Wikipedia actually has a pretty good introductory article on the concept of the learning curve. Because I can’t put it any more succinctly, I’ll quote from the article:
The learning curve effect and the closely related experience curve effect express the relationship between experience and efficiency. As individuals and/or organizations get more experienced at a task, they usually become more efficient at them. Both concepts originate in the old adage, “practice makes perfect”.
So, an experience vs. efficiency curve generally looks somewhat logrithmic; a little bit of experience doesn’t produce a proportional gain in efficiency over base neophyte (the tangent is very “steep”–over unity–initially), but once you get to a certain level of experience the curve “breaks over” (where the tangent becomes fractional) and you become more adept at figuring out how to anticipate and solve problems and where to find data.
In manufacturing, the notion of a learning curve has been used for a long time–Robert McNamara, later Secretary of Defense, introduced it to Ford Motor Company when he became part of their nascient quality department–to quantify the process of “getting the kinks out”. It is often incorrectly conflated with efficiencies of scale (which come about due to cost/labor reductions of bulk purchasing and automation).
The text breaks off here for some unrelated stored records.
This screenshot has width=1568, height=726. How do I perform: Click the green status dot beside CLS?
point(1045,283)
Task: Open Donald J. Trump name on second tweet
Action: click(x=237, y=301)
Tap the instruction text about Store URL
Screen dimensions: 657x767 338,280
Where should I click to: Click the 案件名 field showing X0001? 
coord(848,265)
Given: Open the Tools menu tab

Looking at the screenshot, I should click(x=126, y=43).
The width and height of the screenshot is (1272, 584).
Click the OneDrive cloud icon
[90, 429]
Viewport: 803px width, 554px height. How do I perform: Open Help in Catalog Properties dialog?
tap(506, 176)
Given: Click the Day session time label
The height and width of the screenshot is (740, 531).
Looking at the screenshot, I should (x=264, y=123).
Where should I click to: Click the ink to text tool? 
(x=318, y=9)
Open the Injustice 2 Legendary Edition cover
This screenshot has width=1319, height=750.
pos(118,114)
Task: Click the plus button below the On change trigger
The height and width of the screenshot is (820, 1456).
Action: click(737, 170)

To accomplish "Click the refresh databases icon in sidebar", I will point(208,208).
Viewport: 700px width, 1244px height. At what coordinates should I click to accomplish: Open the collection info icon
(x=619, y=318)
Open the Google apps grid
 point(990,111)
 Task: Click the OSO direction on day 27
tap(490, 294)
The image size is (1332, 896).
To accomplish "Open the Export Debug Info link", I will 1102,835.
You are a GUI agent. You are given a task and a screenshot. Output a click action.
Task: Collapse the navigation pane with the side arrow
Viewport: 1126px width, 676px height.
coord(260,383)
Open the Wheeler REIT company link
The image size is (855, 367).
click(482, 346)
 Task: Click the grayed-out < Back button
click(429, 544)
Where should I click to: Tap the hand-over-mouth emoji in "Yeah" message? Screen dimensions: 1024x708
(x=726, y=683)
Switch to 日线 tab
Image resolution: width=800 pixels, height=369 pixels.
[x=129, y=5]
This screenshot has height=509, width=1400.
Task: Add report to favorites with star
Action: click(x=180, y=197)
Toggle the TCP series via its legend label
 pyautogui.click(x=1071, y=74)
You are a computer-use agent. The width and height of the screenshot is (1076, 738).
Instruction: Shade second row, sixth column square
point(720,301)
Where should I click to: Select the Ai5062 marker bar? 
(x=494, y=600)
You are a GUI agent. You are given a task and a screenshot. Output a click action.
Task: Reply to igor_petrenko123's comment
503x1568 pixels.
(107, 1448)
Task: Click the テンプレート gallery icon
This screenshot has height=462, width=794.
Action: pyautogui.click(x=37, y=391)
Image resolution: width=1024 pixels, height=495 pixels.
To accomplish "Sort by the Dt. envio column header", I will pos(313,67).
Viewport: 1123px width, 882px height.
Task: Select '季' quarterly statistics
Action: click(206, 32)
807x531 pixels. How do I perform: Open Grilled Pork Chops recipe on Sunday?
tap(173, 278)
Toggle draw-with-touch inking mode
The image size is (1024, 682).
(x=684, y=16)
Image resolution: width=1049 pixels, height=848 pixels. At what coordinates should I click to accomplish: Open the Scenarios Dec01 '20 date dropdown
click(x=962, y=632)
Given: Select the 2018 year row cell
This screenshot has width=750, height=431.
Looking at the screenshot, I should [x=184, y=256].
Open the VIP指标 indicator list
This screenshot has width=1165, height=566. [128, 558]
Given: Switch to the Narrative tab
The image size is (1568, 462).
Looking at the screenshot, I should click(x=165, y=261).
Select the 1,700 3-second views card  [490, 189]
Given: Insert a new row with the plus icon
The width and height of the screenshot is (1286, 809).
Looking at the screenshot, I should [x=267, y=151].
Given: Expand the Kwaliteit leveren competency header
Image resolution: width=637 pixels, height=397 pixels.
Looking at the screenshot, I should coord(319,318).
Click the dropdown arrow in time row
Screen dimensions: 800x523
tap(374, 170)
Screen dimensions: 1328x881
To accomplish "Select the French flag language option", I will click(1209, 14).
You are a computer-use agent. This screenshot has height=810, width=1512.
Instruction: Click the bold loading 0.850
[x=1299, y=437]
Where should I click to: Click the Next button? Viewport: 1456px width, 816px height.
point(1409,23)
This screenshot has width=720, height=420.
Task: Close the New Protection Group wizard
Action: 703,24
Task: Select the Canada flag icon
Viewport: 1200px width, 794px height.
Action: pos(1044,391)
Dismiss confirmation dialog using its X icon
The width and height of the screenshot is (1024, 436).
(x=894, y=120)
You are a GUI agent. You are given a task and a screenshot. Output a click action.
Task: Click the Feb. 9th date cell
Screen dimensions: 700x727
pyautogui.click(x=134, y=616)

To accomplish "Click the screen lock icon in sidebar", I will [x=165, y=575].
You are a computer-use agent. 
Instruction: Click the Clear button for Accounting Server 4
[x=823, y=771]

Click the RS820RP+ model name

Here’s[sup]*[/sup] a funny example of “learning curve”: When physicist Richard Feynman started doing research on the properties and behavior of superfluid helium (He II) in the early Fifties, he spent a lot of time looking in journals, talking to experimentalists, and otherwise becoming acquainted with the state of knowledge regarding that substance. He came up with a novel theory of its behavior, but despite extensive efforts couldn’t figure out the details of the thermodynamic functions at the phase transition. He presented a paper on his theory at a conference in Japan in 1951, apologizing for his inability to address this particular detail. Another, more experienced researcher in the field. Lars Onsager, spoke up and said, “Mr. Feynman is new in our field, and there is evidently something he doesn’t know about it, and we ought to educate him.” Feynman was mortified and was prepared for a scathing attack on his ignornance, but Onsager continued, “so I think we should tell him that the exact behavior of the thermodynamic functions near a transition is not yet adequately understood for any real transition in any substance whatsoever.”
In other words, if Feynman had known what other physicists involved in thermodynamic research of material phase transitions all knew he wouldn’t have spent much time or felt the need to apologize. Heh.
Stranger
I’m currently reading Perfectly Reasonable Deviations From the Beaten Track, a collection of correspondence from and to Feynman, and he brings this up in a letter to Onsager’s biographer. He appears to have later retooled this passage for one of his own autobiographical collections of anecdotees (“Surely You’re Joking, Mr. Feynman?”* I believe).